>> Begin READING TEXT
Wed, 23 November 2011
Length: 31:11
In our bumper November podcast, we bring you interviews with three of the contributors to our November/December issue, plus a discussion of the runners and riders in the compelling contest for our 2011 Bad Faith Award.
In the first segment (00:58), news editor Paul Sims talks to journalist Alice Onwordi, who writes in our current issue about the horrific scandal of girls from Britain being taken abroad to undergo Female Genital Mutilation. Alice explains what the practice entails, why it is considered necessary within certain African and Asian cultures, and why more needs to be done to prevent it (taking a girl abroad for FGM is illegal in Britain, but no one has ever been prosecuted for it).
Next, comedian Rob Deering tells Caspar Melville why he's frustrated by the lazy default Christianity being taught at his kids' primary school (08:37). The school is secular and non-religious, yet Rob has found that the teachers seem to frequently fall back on religious answers to some of the children's questions, usually, he suspects, simply as a way of sidestepping the need to offer a more complex answer.
>> End READING TEXT
■ **PROBLEMS**
- a) Rewrite the paragraph of the podcast description beginning "Next, comedian Rob Deering" as a short bulleted list that keeps its main facts.
- b) Carry on the podcast description with one or two more paragraphs that follow on from its last sentence.
The material has no role in these tasks.
>> Begin SUPPLIED DATA
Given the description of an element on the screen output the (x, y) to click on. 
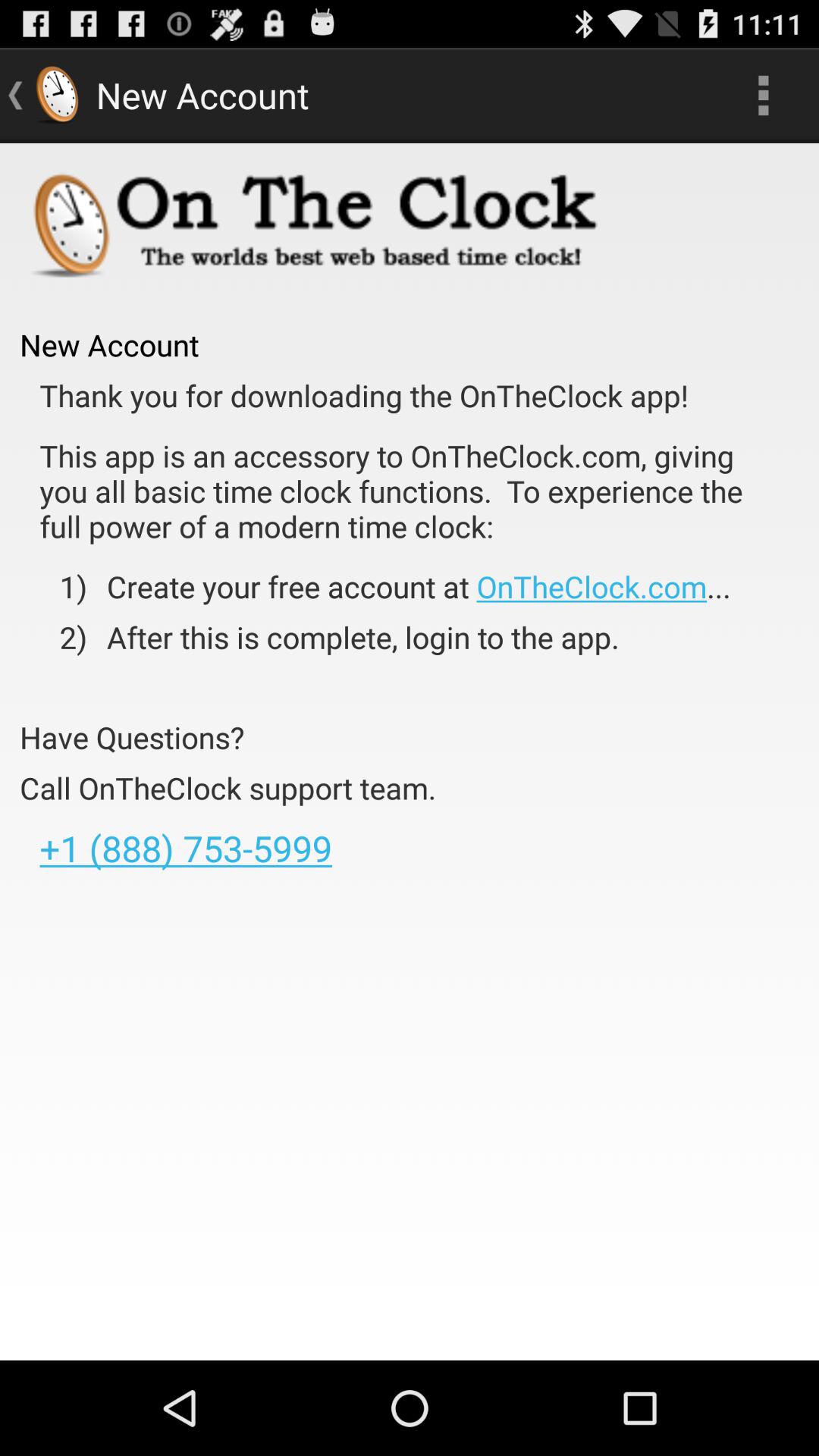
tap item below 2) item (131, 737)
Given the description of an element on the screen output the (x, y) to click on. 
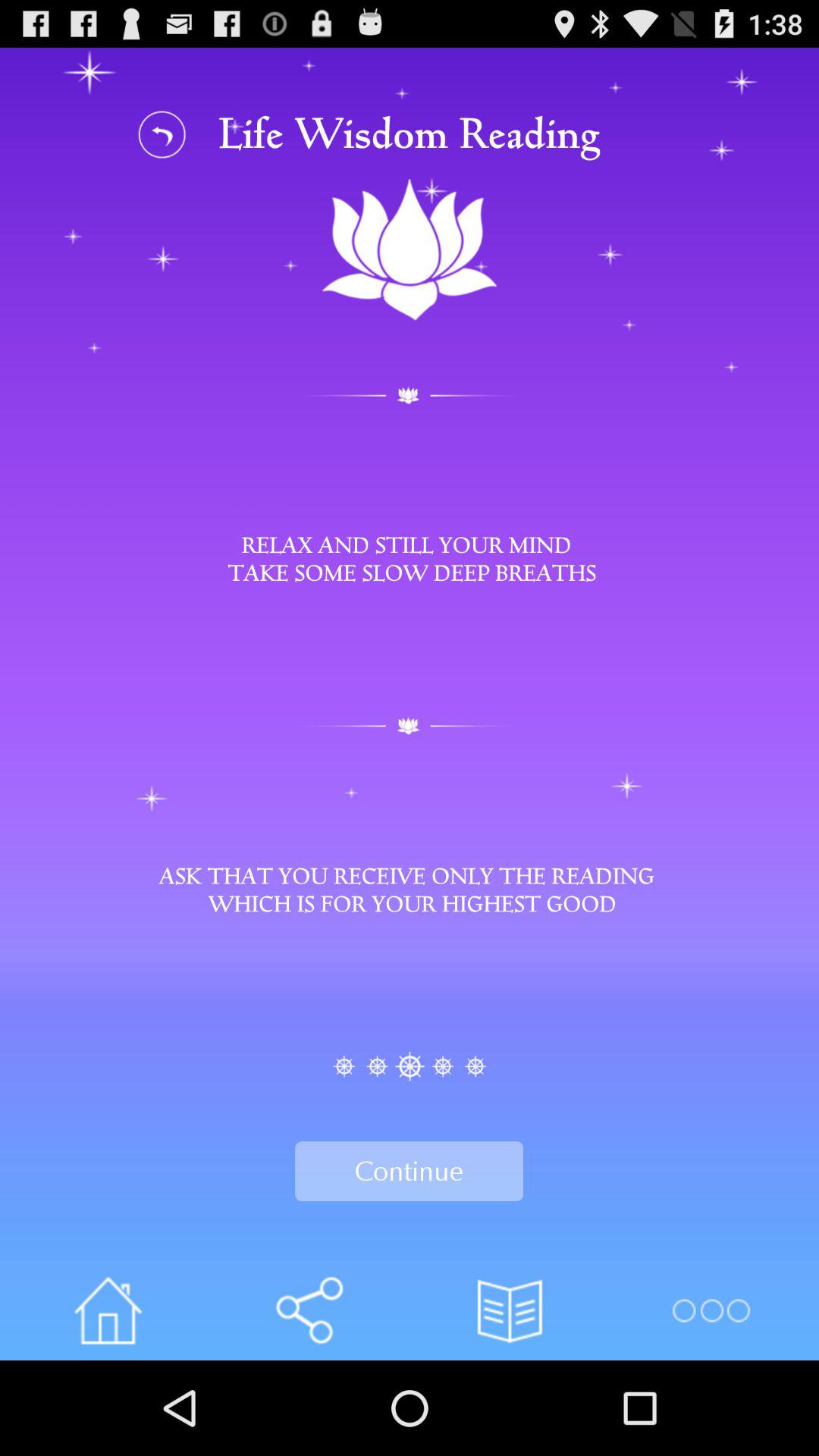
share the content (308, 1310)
>> End SUPPLIED DATA
■ **ANSWERS TO THE EXERCISES**
- a)
- Comedian Rob Deering talks to Caspar Melville (08:37).
- He is frustrated by the lazy default Christianity taught at his kids' primary school.
- The school is secular and non-religious.
- Teachers often fall back on religious answers to the children's questions.
- He suspects they do this to avoid giving a more complex answer.

- b)
In the third part, Caspar speaks to Royal Navy Petty Officer Chris Holden, who recently returned from a six-month posting with the Commandos in Afghanistan (16:30). During his time there, Chris says he lost count of the number of religious memorial services to fallen colleagues that he attended, and he tells us about the complex questions and emotions these services prompted for an atheist such as himself.
Next, Paul and Caspar discuss the race for our 2011 Bad Faith Award (23:00). After running through the shortlist, they explain why the Conservative MP Nadine Dorries has stormed into the lead with a staggering 52 per cent of the vote, having taken note of her nomination and gone public with her views on the matter. There's still time to vote in the poll until 28 November - you can do that over on our blog.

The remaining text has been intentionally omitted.